The reason for me to choose "the best cable" is to avoid common noob errors and to shield against all the noise I have in my room, refrigiator, cheap SMPS, flickering lights and so on. On the other hand do I want to use the RG400 as standard workhorse cables between my gear, so it is maybe not to great if the cable is a stiff piece of iron or thick like a garden hose. :-)
Noise usually gets into sensitive circuits through means other than coaxial cable, but double shielding is necessary in certain applications. For instance when testing receiver sensitivity, the test signal tends to leak out of the patch cable attached to the source directly into the receiver bypassing any attenuation stages; double shielded cable helps considerably with this.
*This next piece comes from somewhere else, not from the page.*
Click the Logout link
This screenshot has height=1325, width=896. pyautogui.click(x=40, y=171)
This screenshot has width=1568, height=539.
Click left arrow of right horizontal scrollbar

I like RG-400 because it is more flexible than RG-142, the double shielding makes it more mechanically rugged at the connectors, the Teflon dielectric makes it easy to solder, and the solid Teflon dielectric makes it resistant to contamination which would affect loss. In practice however, RG-142 is just as good and a little easier to work with except for being stiffer. I have had troubles in the past with plain RG-58 and especially RG-8X cables failing or becoming high loss.
RG-316 is the Teflon version of 0.1 inch diameter RG-174 so also very useful when you need to solder coaxial cable directly into your circuit but need something thinner. It is not double shielded but I have some RG-316 patch cables for their extra flexibility.
LMR cables use a braid over aluminum foil shield so are really only suitable for fixed applications where flexing is minimized.